#### Working data ####
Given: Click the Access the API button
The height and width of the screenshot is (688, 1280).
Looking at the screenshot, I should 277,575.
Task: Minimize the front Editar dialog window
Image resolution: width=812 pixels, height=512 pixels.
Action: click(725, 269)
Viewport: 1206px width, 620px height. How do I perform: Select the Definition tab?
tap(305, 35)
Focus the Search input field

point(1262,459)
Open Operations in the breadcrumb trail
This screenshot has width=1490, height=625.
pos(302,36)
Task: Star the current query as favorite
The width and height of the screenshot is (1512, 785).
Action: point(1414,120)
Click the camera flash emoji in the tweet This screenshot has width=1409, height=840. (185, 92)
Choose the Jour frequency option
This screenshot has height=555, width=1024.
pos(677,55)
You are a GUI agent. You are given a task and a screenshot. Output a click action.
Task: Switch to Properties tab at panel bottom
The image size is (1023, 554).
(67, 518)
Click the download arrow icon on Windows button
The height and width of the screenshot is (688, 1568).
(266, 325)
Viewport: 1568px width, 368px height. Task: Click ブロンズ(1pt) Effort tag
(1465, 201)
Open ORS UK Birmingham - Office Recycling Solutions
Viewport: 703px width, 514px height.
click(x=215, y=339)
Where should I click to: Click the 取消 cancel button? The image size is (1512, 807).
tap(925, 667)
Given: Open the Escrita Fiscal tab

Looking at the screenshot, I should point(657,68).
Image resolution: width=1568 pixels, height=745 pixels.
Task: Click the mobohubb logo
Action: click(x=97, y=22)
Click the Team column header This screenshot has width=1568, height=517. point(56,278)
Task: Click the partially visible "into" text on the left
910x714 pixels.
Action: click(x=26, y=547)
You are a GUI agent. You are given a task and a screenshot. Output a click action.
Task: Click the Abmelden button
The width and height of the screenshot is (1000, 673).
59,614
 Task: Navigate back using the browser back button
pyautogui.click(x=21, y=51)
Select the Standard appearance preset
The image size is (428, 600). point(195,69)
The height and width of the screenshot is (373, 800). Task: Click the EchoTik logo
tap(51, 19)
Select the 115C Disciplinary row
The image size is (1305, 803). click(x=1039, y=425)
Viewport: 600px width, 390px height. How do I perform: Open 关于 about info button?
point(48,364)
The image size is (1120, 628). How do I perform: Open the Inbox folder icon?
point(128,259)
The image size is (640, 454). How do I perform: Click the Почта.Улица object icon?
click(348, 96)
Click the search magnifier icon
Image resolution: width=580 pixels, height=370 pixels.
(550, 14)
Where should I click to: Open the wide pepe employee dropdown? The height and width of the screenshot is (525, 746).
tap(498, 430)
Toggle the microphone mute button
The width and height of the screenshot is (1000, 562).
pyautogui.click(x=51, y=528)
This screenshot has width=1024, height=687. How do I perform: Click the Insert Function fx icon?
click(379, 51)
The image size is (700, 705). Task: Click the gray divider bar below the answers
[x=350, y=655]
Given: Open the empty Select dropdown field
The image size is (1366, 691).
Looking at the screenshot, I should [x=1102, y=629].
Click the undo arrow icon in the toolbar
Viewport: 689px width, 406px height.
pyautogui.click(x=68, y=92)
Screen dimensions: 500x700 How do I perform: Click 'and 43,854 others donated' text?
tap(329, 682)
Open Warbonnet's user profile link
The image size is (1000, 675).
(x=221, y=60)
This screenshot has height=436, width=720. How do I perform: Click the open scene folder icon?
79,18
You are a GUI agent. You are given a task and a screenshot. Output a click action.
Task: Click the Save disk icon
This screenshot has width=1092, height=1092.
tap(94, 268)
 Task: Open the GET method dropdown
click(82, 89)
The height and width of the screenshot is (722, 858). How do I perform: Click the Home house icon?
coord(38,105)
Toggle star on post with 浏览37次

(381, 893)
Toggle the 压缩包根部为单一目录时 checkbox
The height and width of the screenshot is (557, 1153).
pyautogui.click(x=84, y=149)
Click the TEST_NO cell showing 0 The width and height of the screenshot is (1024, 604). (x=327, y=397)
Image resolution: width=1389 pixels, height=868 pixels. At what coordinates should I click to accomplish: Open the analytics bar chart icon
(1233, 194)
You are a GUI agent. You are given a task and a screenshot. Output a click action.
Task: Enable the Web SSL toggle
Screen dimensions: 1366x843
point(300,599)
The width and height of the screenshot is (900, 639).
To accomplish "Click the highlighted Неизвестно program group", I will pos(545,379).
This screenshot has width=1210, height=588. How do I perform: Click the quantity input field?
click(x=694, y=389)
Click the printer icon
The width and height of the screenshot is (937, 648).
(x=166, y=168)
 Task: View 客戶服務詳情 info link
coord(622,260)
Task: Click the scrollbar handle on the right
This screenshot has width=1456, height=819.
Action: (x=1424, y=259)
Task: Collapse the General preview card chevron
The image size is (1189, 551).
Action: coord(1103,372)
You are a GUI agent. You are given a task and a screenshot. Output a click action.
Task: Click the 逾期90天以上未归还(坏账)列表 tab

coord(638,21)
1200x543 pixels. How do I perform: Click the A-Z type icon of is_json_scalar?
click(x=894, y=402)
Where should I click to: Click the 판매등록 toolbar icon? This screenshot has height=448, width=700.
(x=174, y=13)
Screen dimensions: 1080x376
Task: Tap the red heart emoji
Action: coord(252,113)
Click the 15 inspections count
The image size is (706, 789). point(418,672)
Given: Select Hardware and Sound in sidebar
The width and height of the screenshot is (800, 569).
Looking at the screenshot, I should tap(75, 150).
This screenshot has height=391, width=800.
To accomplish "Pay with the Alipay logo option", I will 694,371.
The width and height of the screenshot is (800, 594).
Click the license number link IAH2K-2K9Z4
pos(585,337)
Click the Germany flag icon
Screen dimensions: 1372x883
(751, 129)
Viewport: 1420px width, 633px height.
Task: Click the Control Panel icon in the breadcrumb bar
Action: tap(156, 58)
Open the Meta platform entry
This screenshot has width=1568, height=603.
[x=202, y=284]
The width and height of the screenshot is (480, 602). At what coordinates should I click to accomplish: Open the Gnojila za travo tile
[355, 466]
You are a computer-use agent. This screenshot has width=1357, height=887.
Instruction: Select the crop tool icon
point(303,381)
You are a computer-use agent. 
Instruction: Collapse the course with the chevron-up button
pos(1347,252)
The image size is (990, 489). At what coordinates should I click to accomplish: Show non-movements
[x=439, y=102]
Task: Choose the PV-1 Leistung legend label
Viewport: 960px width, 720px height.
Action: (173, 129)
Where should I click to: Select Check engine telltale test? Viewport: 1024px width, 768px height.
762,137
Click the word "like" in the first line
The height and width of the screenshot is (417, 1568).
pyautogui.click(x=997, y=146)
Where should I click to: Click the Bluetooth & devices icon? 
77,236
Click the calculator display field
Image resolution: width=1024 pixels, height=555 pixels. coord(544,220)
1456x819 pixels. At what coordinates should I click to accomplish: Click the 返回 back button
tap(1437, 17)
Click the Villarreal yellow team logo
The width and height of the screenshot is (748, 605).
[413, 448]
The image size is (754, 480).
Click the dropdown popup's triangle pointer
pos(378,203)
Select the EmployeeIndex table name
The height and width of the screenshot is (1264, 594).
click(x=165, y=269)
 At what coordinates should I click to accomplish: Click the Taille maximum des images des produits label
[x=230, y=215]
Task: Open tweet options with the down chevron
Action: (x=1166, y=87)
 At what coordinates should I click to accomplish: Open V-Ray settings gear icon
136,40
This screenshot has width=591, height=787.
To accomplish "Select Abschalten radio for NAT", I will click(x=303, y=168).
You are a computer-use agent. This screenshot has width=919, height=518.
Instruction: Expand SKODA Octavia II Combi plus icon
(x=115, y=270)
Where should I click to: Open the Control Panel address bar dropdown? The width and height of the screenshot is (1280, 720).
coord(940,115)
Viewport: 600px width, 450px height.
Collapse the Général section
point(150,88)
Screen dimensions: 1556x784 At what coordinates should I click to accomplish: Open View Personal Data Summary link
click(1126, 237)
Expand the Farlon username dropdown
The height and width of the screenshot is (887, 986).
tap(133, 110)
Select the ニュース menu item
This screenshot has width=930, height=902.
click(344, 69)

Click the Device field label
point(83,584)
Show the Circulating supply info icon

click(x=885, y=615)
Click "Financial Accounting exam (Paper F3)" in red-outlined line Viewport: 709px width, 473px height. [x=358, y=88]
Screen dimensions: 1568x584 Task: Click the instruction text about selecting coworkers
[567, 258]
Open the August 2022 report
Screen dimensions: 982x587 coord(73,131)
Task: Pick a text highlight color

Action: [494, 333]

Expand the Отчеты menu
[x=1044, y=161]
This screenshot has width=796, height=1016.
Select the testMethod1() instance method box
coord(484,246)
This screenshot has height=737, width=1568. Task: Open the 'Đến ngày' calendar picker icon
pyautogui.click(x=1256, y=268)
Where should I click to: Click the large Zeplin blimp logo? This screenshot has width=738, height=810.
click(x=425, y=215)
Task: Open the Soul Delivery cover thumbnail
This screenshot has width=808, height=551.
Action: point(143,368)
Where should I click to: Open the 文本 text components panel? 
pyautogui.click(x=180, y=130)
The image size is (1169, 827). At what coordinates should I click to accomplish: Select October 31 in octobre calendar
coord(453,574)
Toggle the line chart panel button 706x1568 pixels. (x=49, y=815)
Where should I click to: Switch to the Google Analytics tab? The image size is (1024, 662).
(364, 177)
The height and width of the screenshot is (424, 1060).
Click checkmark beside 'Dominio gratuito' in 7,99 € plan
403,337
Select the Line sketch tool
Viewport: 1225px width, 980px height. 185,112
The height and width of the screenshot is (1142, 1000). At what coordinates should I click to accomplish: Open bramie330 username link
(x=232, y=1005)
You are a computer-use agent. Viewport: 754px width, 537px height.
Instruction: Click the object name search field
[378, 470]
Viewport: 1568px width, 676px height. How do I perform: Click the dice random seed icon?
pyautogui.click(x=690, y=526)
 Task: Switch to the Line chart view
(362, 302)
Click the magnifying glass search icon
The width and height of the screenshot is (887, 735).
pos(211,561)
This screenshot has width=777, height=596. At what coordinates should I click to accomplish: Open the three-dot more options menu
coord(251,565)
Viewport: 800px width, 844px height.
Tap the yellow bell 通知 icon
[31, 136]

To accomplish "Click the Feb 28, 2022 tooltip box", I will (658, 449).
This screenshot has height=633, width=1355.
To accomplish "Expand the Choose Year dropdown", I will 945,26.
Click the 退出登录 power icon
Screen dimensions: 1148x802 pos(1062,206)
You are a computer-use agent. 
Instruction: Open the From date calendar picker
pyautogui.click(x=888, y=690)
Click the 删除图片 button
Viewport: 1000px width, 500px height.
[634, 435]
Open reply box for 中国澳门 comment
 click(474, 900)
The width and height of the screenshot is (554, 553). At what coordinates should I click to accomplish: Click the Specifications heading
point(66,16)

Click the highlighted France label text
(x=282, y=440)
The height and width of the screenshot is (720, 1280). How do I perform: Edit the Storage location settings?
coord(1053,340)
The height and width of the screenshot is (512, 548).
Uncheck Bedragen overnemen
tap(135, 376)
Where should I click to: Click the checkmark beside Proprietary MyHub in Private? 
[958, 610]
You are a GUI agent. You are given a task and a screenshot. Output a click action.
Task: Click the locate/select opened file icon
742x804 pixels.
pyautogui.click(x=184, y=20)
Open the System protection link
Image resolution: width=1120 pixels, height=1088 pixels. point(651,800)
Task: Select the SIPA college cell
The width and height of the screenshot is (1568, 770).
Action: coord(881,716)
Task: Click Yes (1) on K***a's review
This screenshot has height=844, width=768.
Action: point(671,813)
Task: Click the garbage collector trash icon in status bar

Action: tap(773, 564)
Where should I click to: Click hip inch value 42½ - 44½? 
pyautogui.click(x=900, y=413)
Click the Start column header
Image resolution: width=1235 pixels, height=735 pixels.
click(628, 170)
####
**Task details**
Look through the data above. Find each line with the string "cell" and copy it.

**Output for this task**
Click the TEST_NO cell showing 0 The width and height of the screenshot is (1024, 604). (x=327, y=397)
Task: Select the SIPA college cell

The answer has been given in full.